Home > Net >  Dataframe faster cosine similarity
Dataframe faster cosine similarity

Time:12-02

I have a dataframe consisting of individual tweets (id, text, author_id, nn_list) where nn_list is a list of other tweet indices which were previously identified as potential nearest neighbours. Now I have to calculate the cosine similarity of the index and every single entry of this list by looking at the index in the tfidf matrix to compare the vectors but with my current approach this is kind of slow. The current code looks something like this:

for index, row in data_df.iterrows():
    for candidate in row["nn_list"]:
        candidate_cos = float("%.2f" % pairwise_distances(tfidf_matrix[candidate], tfidf_matrix[index], metric='cosine'))
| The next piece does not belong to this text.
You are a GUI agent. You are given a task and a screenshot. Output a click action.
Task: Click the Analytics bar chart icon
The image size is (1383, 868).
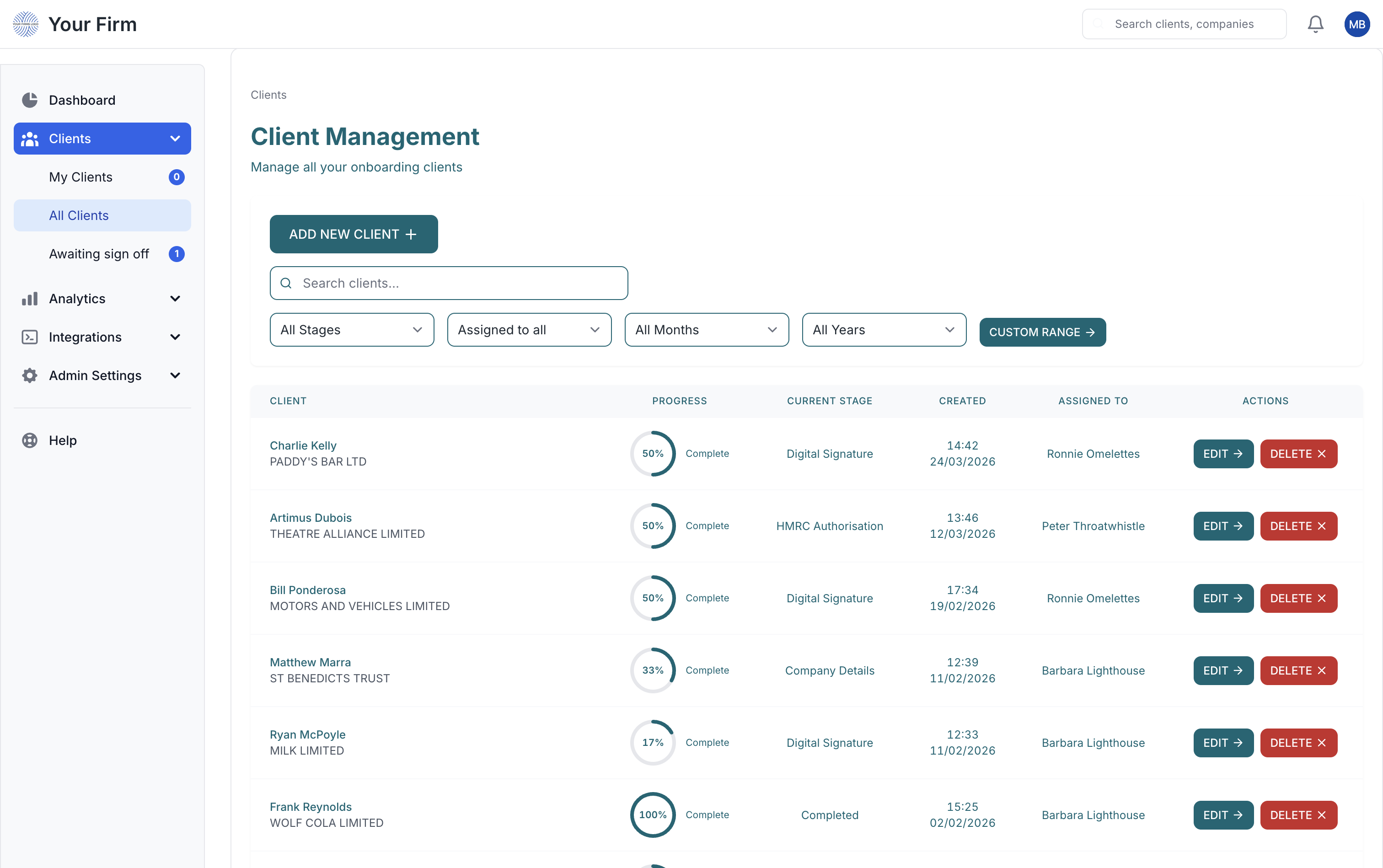coord(30,299)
        if candidate_cos < nn_distance:
            current_nn_candidate = candidate
            nn_distance = candidate_cos

Is there a significantly faster way to calculate this?

CodePudding user response:

The following code should work assuming you have not a too large range of IDs:

import pandas as pd
import numpy as np
from scipy.sparse import csr_matrix
from sklearn.metrics.pairwise import cosine_similarity

df = pd.DataFrame({"nn_list": [[1, 2], [1,2,3], [1,2,3,7], [11, 12, 13], [2,1]]})

# Data consistent with https://docs.scipy.org/doc/scipy/reference/generated/scipy.sparse.csr_matrix.html
df["data"] = df["nn_list"].apply(lambda x: np.repeat(1, len(x)))
df["row"] = df.index
df["row_ind"] = df[['row', 'nn_list']].apply(lambda x: np.repeat(x[0], len(x[1])), axis=1)
df["col_ind"] = df['nn_list'].apply(lambda x: np.array(x))

m = csr_matrix(
    (np.concatenate(df['data']), 
    (np.concatenate(df['row_ind']), np.concatenate(df['col_ind']))))

cosine_similarity(m)

Will return:

array([[1.        , 0.81649658, 0.70710678, 0.        , 1.        ],
       [0.81649658, 1.        , 0.8660254 , 0.        , 0.81649658],
       [0.70710678, 0.8660254 , 1.        , 0.        , 0.70710678],
       [0.        , 0.        , 0.        , 1.        , 0.        ],
       [1.        , 0.81649658, 0.70710678, 0.        , 1.        ]])

If you have a larger range of IDs I recommend to use spark or have look to cosine similarity on large sparse matrix with numpy.